- Source passage
════════
How to read this lecture...

Code should execute sequentially if run in a Jupyter notebook

Julia Essentials

Having covered a few examples, let’s now turn to a more systematic exposition of the essential features of the language

Overview

Topics:

  • Common data types
  • Basic file I/O
  • Iteration
  • More on user-defined functions
  • Comparisons and logic

Common Data Types

Like most languages, Julia language defines and provides functions for operating on standard data types such as

  • integers
  • floats
  • strings
  • arrays, etc...

Let’s learn a bit more about them

Primitive Data Types

A particularly simple data type is a Boolean value, which can be either true or false

x = true
true
typeof(x)
Bool
y = 1 > 2  # Now y = false
false

Under addition, true is converted to 1 and false is converted to 0

true + false
1
sum([true, false, false, true])
2

The two most common data types used to represent numbers are integers and floats

(Computers distinguish between floats and integers because arithmetic is handled in a different way)

typeof(1.0)
Float64
typeof(1)
Int64

If you’re running a 32 bit system you’ll still see Float64, but you will see Int32 instead of Int64 (see the section on Integer types from the Julia manual)

Arithmetic operations are fairly standard

x = 2; y = 1.0
1.0
x * y
2.0
x^2
4
y / x
0.5

Although the * can be omitted for multiplication between a numeric literal and a variable

2x - 3y
1.0

Also, you can use function (instead of infix) notation if you so desire

+(10, 20)
30
*(10, 20)
════════
- Instructions to follow
Can you repeat the stretch of the Julia lecture from "The two most" through "the Julia manual)", swapping "32 bit" for "32-bit"? Rely solely on the Julia lecture.

- Stored records
════════
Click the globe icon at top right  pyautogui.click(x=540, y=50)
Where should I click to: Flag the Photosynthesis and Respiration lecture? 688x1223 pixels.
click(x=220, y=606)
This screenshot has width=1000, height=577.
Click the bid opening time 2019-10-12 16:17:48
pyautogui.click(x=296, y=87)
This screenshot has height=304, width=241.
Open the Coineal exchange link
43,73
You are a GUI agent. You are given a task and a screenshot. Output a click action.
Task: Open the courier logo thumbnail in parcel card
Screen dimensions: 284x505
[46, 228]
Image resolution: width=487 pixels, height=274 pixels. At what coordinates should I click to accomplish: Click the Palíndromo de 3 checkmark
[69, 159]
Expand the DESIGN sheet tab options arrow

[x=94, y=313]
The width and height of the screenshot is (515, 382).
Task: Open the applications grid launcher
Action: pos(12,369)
════════
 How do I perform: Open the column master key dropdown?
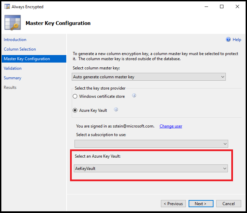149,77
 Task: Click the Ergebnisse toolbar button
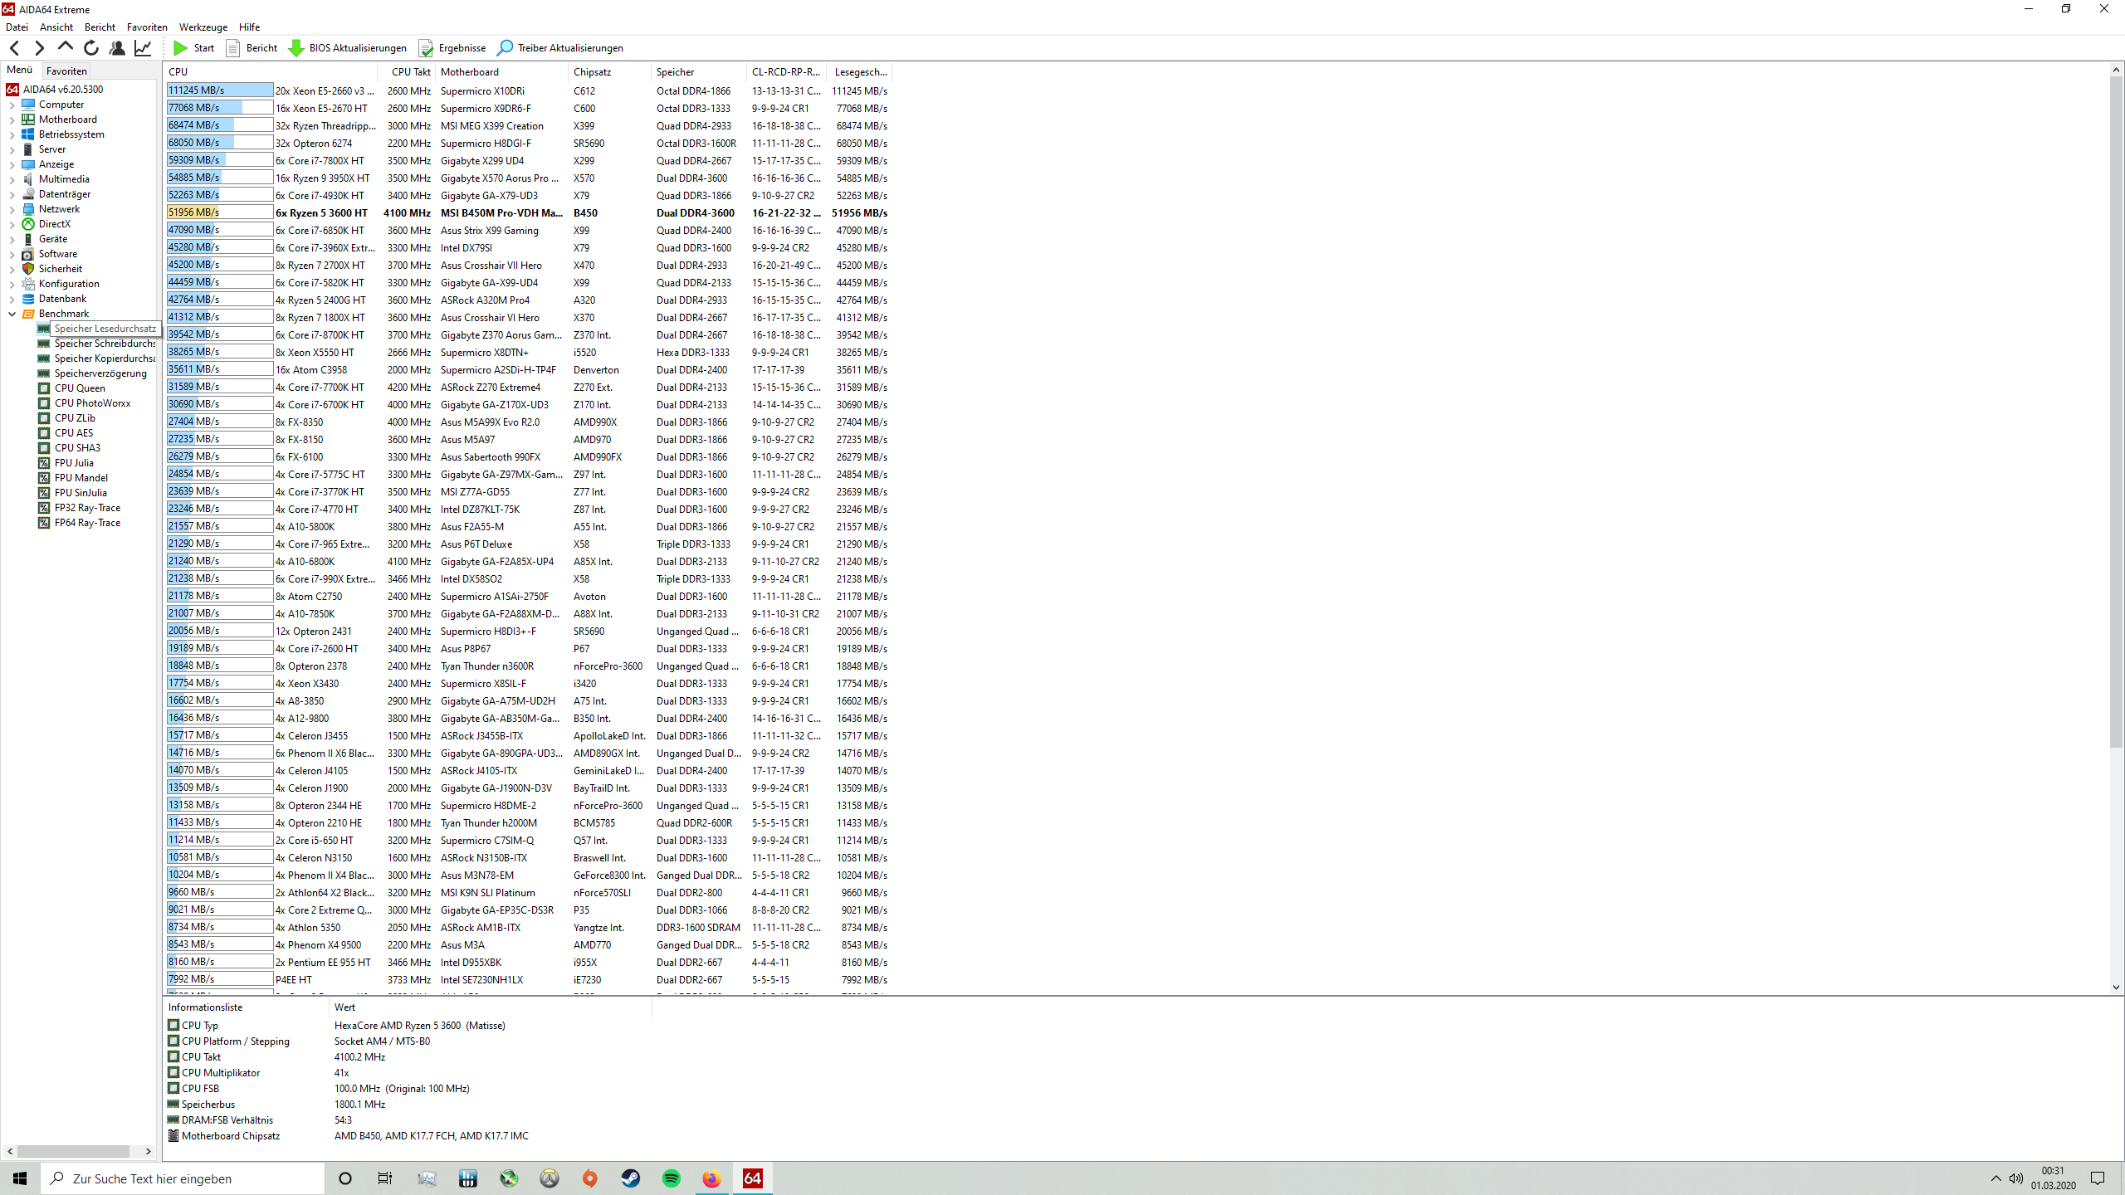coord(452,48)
════════
- Complete output
The two most common data types used to represent numbers are integers and floats

(Computers distinguish between floats and integers because arithmetic is handled in a different way)

typeof(1.0)
Float64
typeof(1)
Int64

If you’re running a 32-bit system you’ll still see Float64, but you will see Int32 instead of Int64 (see the section on Integer types from the Julia manual)